Before the raid, the officers agreed to enter without a warrant if they could avoid being spotted by the home's security cameras. They also planned to use excessive force but not to cause visible injuries to the men's faces so there would be "no bad mugshots," the documents say.
The deputies threw eggs on the handcuffed victims and forced them to lie on their backs while pouring milk, alcohol and chocolate syrup down their mouths. They forced the men to strip naked and shower to remove the evidence.

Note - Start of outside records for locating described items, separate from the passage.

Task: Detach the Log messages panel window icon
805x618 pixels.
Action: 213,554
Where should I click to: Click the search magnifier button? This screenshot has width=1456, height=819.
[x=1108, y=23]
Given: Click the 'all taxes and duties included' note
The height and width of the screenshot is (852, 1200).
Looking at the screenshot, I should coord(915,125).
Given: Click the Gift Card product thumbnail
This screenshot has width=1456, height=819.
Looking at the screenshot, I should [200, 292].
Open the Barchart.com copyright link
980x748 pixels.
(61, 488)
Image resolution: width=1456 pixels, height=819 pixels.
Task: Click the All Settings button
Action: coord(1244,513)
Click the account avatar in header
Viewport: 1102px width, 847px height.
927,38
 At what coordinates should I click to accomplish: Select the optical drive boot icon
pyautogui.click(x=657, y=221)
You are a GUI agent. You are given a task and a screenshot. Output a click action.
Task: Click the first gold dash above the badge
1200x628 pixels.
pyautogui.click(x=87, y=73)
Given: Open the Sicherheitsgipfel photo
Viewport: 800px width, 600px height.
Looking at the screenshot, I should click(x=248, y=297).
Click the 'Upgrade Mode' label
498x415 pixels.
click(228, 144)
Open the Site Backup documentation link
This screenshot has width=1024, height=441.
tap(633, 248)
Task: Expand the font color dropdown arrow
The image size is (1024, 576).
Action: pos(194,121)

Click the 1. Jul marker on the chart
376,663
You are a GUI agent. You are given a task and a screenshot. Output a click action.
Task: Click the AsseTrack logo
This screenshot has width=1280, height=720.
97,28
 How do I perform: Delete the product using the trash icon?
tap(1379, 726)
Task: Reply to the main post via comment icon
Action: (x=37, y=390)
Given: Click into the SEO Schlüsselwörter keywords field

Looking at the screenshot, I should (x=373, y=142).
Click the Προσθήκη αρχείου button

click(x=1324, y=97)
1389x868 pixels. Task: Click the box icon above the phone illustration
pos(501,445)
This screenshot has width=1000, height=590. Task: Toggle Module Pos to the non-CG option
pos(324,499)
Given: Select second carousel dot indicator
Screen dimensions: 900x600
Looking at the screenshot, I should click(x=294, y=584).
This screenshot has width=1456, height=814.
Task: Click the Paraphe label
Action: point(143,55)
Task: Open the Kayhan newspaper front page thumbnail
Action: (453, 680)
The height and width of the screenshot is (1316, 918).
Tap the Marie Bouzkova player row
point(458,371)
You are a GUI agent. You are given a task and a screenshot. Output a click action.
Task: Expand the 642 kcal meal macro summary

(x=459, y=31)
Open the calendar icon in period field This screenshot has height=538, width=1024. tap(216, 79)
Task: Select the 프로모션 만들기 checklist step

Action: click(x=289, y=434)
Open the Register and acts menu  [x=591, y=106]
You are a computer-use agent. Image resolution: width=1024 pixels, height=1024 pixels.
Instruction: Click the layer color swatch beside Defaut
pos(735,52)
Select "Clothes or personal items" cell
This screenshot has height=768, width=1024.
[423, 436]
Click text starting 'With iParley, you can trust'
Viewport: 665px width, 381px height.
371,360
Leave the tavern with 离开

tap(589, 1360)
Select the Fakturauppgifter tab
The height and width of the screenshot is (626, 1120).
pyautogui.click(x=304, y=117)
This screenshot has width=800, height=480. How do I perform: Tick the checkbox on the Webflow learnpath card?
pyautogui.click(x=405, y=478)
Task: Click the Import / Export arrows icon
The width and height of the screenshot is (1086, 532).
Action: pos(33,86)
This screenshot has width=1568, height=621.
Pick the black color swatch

The officers also repeatedly electrocuted the victims with stun guns to compare whether the sheriff's department or police department weapons were more powerful. One deputy, Middleton, offered to plant an unregistered firearm at the scene.
Court documents identified Opdyke and Dedmon as the suspects who assaulted the two men with the sex toy.
Despite recurring instances of police corruption and brutality, most officers are doing their jobs properly, said Keith Taylor, a criminal justice professor at John Jay College of Criminal Justice and a former New York City police officer.
"In this situation, you have, of course, racism and just the inhumanity that exhibited itself in officers' behavior," Taylor said.
Rankin County Sheriff Bryan Bailey announced on June 27 that five deputies involved in the episode had been fired or resigned. Hartfield was later revealed to be the sixth officer and also was fired.
Bailey on Thursday said he first learned everything that happened to Jenkins and Parker when he read unsealed court documents.
"This is the most horrible incident of police brutality I've learned of over my whole career, and I'm ashamed it happened at this department," Bailey said.
Malik Shabazz, an attorney representing Jenkins and Parker, thanked the Justice Department in a statement Thursday from Black Lawyers for Justice.
"These guilty pleas are historic for justice against rogue police torture in Rankin County and all over America," Shabazz said. "Today is truly historic for Mississippi and for civil and human rights in America."